● Задания
**A)** Какой театр оставил Солоницын, когда Тарковский позвал его на роль Гамлета? Ответ ищите в тексте об Анатолии Солоницыне.
**B)** Согласуются ли с текстом об Анатолии Солоницыне следующие утверждения? (i) За роль Достоевского Солоницын получил звание лауреата Берлинского фестиваля. (ii) Телепостановка «Идиота» была осуществлена. (iii) В роли Рублева зритель видит Солоницына с кистью в руке. Для каждого ответьте «да» или «нет» и приведите решающие слова текста.
**C)** Напишите продолжение текста об Анатолии Солоницыне, начиная сразу после его последнего предложения.

● Предоставленный текст
------------------------------------------------------------
Писатель Алексей Солоницын рассказывал позже про своего старшего брата: “Анатолий воспринял эту работу, эту роль “как послушание, а высшей актёрской доблестью стал почитать точное выполнение замысла режиссёра”.Создать образ гениального русского художника, каким видел его режиссер, было очень непросто. Зритель не видит Рублева с кистью в руке. Он вообще не совершает поступков, только созерцает, раздумывает, разговаривает с Феофаном Греком о самом важном - о Боге, о любви к людям.
С Тарковским…
Солоницын был готов ради Тарковского на любые жертвы. Когда режиссер позвал его на роль Гамлета в Ленком, он, не задумываясь, бросил театр Ленсовета и приехал в Москву. Гамлет получился удивительный, ни на какого другого не похожий. Это был печальный, все понимающий и предчувствовавший человек, готовый, как и Андрей Рублев, простить и пойти на любые жертвы, чтобы не допустить несчастья. Но уже был “продуман распорядок действий и неотвратим конец пути”. И только оказавшись за пределами бренной жизни Гамлет-Солоницын поднимал всех погибших в этой страшной рубке и примирял их. Гамлет стал последней ролью Солоницына на сцене…
О жертвенности Солоницына свидетельствует и другой факт. Для телепостановки "Идиота" (которая потом так и не состоялась) Тарковскому потребовалось ввести в кадр рассказчика - самого Достоевского. И Солоницын думал даже сделать пластическую операцию, чтобы стать похожим на писателя. Режиссёр ужаснулся: "С ума сошёл, ты же тогда больше играть не сможешь, с лицом-то Фёдора Михайловича!" Но Солоницын ответил: "Если я сыграю Достоевского, зачем мне что-то ещё играть?" Потом он все же сыграл своего любимого Федора Михайловича в фильме “26 дней из жизни Достоевского”, получив за эту роль звание лауреата Берлинского фестиваля. Евгения Симонова, снимавшаяся вместе с ним в этом фильме, рассказывала: “Это был актер изумительного, редкого дара. И необыкновенный человек. Общаться с ним и в жизни, и на съемочной площадке было одинаково радостно, легко и светло... На съемках “Достоевского” у нас сложились очень сложные обстоятельства, и если бы не Солоницын с его “невыносимой легкостью бытия” и потрясающим юмором, неизвестно, чем бы все закончилось. Он знал цену настоящим потерям и страданиям, умел отличать зерна от плевел, утихомиривал мой молодой экстремизм и учил не обращать внимания на мелочи. Он был чудным человеком…"
------------------------------------------------------------
● Исходные записи

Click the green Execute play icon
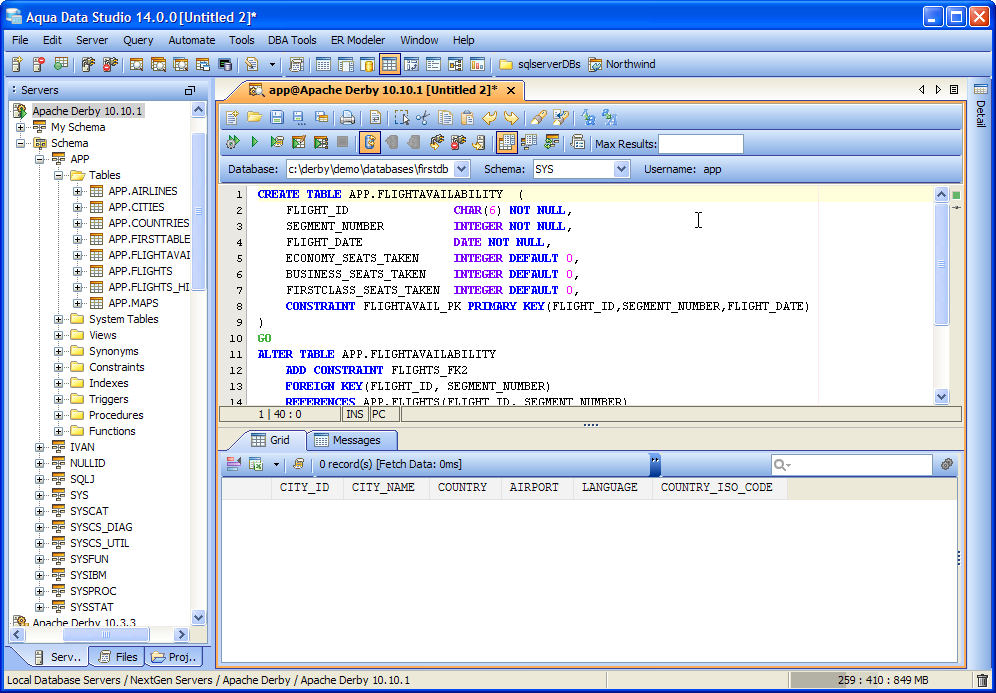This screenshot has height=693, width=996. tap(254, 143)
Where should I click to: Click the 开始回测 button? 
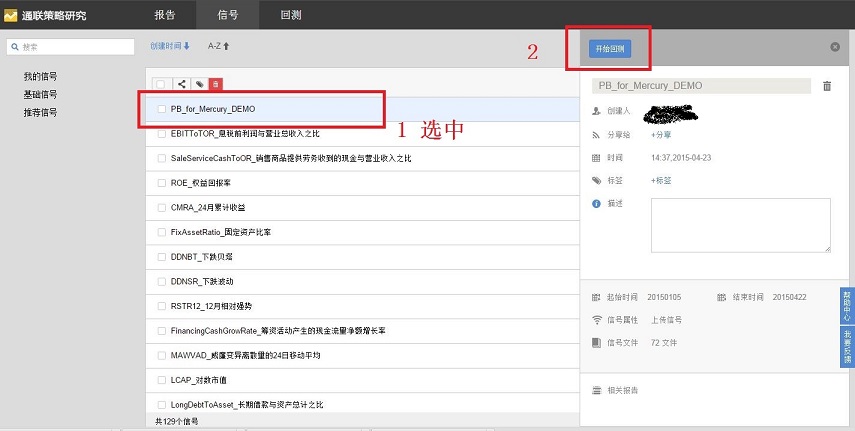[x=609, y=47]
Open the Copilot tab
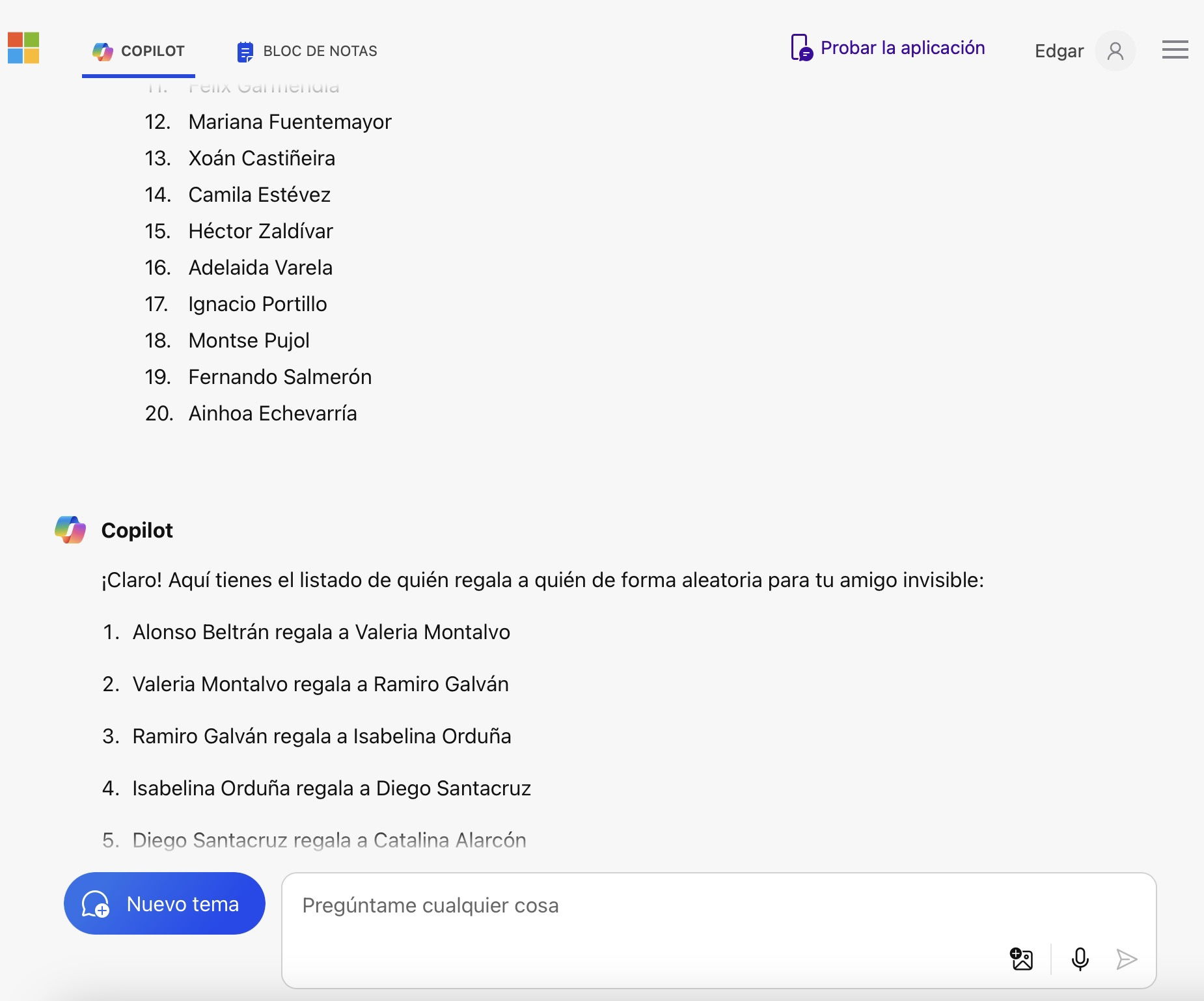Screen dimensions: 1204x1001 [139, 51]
------------------------------------------------------------
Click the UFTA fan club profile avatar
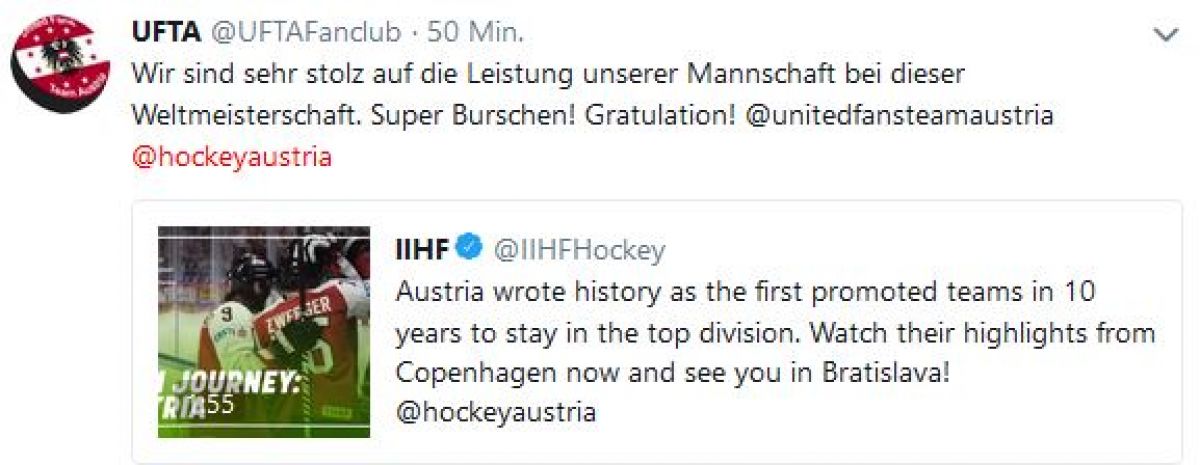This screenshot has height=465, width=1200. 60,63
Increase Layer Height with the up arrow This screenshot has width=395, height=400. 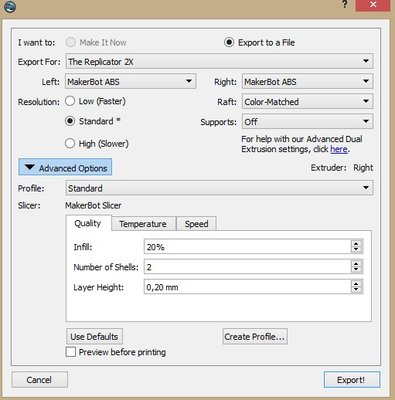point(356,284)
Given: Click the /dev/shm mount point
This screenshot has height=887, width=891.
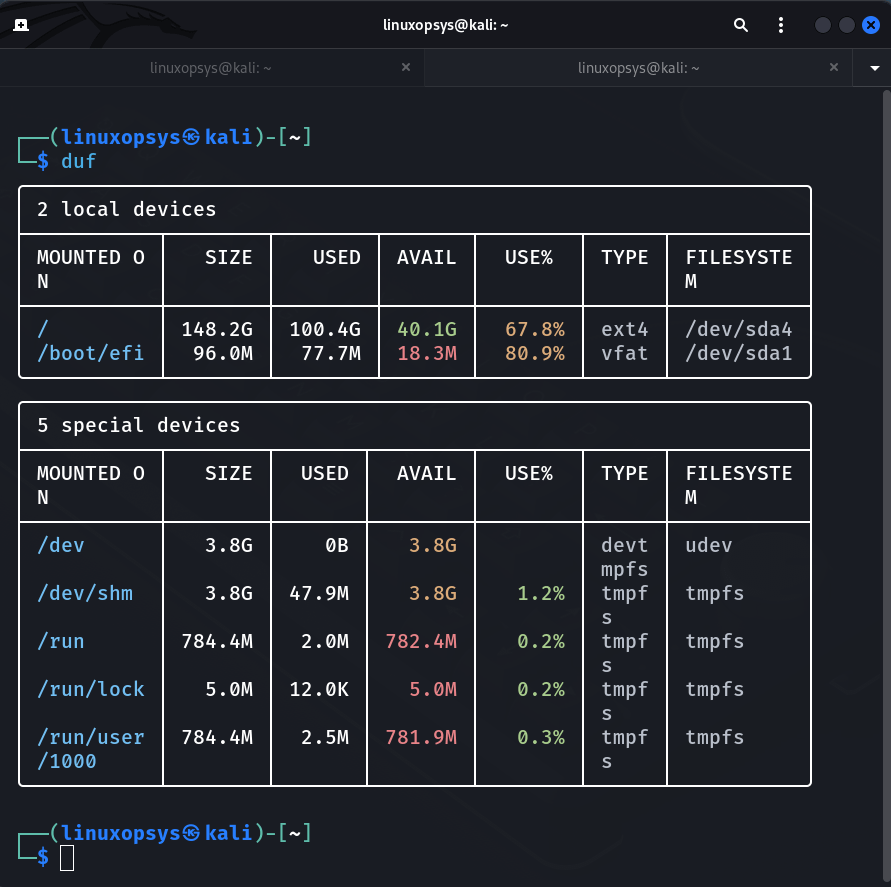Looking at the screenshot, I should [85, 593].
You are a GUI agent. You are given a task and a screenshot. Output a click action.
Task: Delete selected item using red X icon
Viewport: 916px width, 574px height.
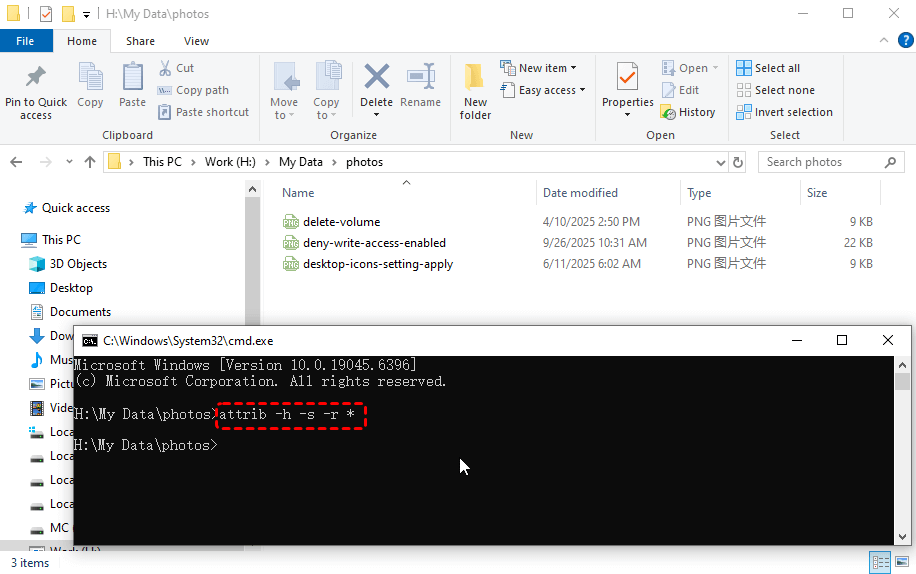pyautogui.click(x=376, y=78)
------------------------------------------------------------
● Ответы к заданиям
**A)** Театр Ленсовета.

**B)**
(i) Да: «получив за эту роль звание лауреата Берлинского фестиваля».
(ii) Нет: «которая потом так и не состоялась».
(iii) Нет: «Зритель не видит Рублева с кистью в руке».

**C)**
В финальной сцене фильма после обета молчания Андрей Рублев должен был начать говорить. Тарковский мимоходом сказал Солоницыну: “Толя, ты должен помолчать с месяц, два, голос должен стать надтреснутым, старческим”. “Так он не только молчал, объясняясь знаками, но в последние дни перед съемками перетянул горло шарфом, - вспоминает брат актера Алексей. - Мог ведь вообще связки посадить, как мы потом узнали…”
Глядя на Солоницына-монаха, многие были уверены, что сам он человек глубоко верующий. В доме Солоницыных всегда был красный угол, где хранилась семейная икона Николая Чудотворца.
Алексей Солоницын рассказывал: “Мы были, конечно, стихийно верующими. А осознанной его вера стала после “Рублева”. Сама личность иконописца, живопись Феофана Грека, Даниила Черного, пребывание в этих храмах сильно повлияли на Анатолия. Он не был в партии, крест носил постоянно. Я даже боялся, что ему это повредит в работе, сломает карьеру”.
После "Рублева" Солоницын стал востребованным актером. Его охотно снимали Алов и Наумов, Михалков и Шепитько, Абдрашитов и Зархи. Фильмография Солоницына насчитывает почти полсотни картин. При этом в течение двенадцати лет Солоницын сменил целый ряд провинциальных театров. Многое в театральных нравах не устраивало, раздражало актера. "Двуликость людей театра волнует меня все больше и больше, - писал он в дневнике. - Говорят одно, делают другое. В театре бытует выражение - "завоевать положение". Я пришел в театр не завоевывать, а работать, творить".
Андрей Тарковский писал Григорию Козинцеву: "Меня очень заботит судьба Анатолия Солоницына. Это актер новосибирского "Красного факела", который снимался у меня в роли Андрея. Он в ужасном состоянии - несмотря на то, что сыграл за это время много серьезного, вплоть до Бориса Годунова, - и уходит из театра для того, чтобы перейти в Таллин в Русский театр. Но его мечта - Ленинград и театр, где режиссером Владимиров. Не могли бы вы посодействовать ему в этом смысле". Григорий Михайлович в ответ обещает потолковать с "нашими худруками"...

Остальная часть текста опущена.